Rescale the material starting at the line containing "Where should I" and ending at the line containing "click(x=1519, y=226)", both included, by writing out only those lines again, requests and all, with each click coordinate in the answers multiplied by 0.6 and rounded to a whole number, halves rounded up. Leave the pictures out.

(Data lines):
**********
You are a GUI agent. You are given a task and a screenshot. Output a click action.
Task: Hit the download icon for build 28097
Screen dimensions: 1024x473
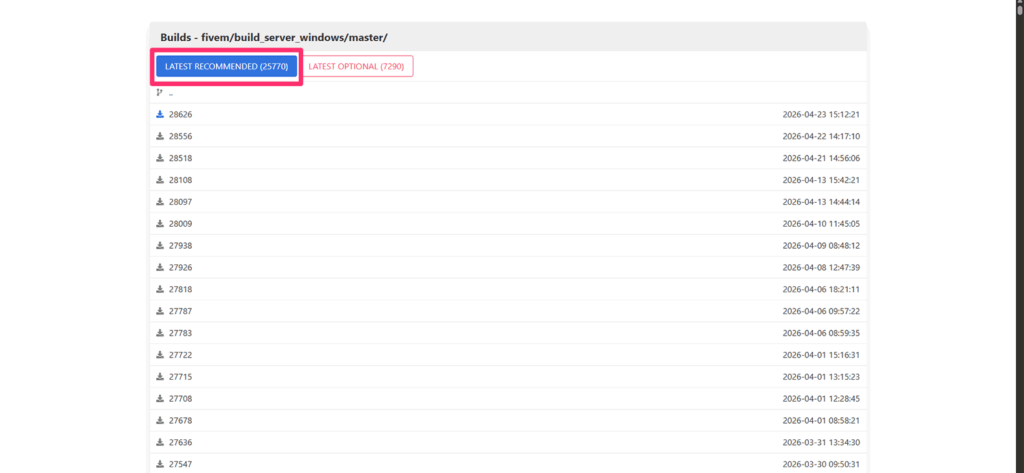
**********
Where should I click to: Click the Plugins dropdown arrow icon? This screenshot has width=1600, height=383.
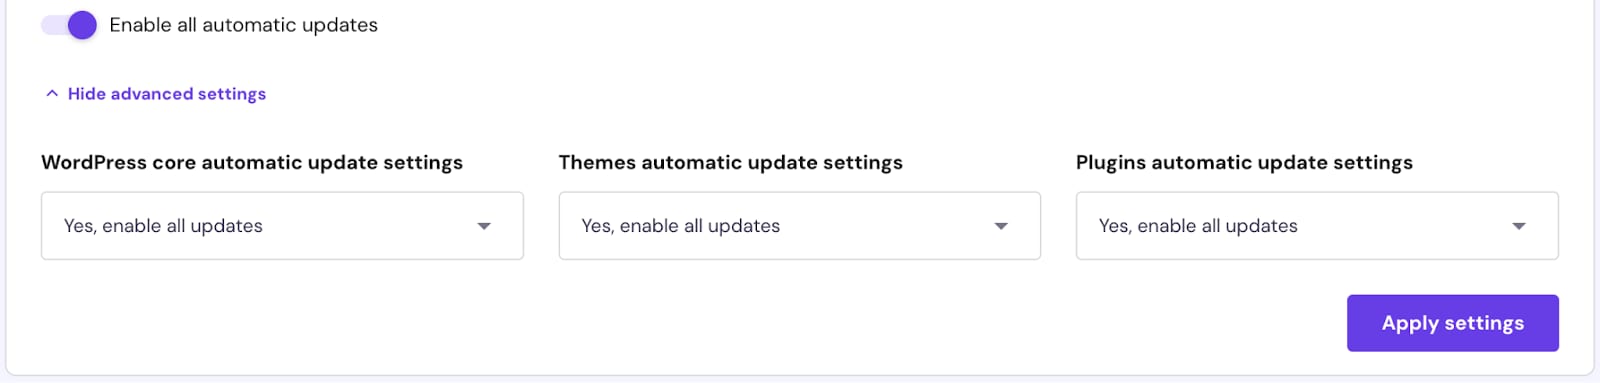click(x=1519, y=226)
**********
(Problem solution):
Where should I click to: Click the Plugins dropdown arrow icon? This screenshot has width=1600, height=383.
click(x=911, y=136)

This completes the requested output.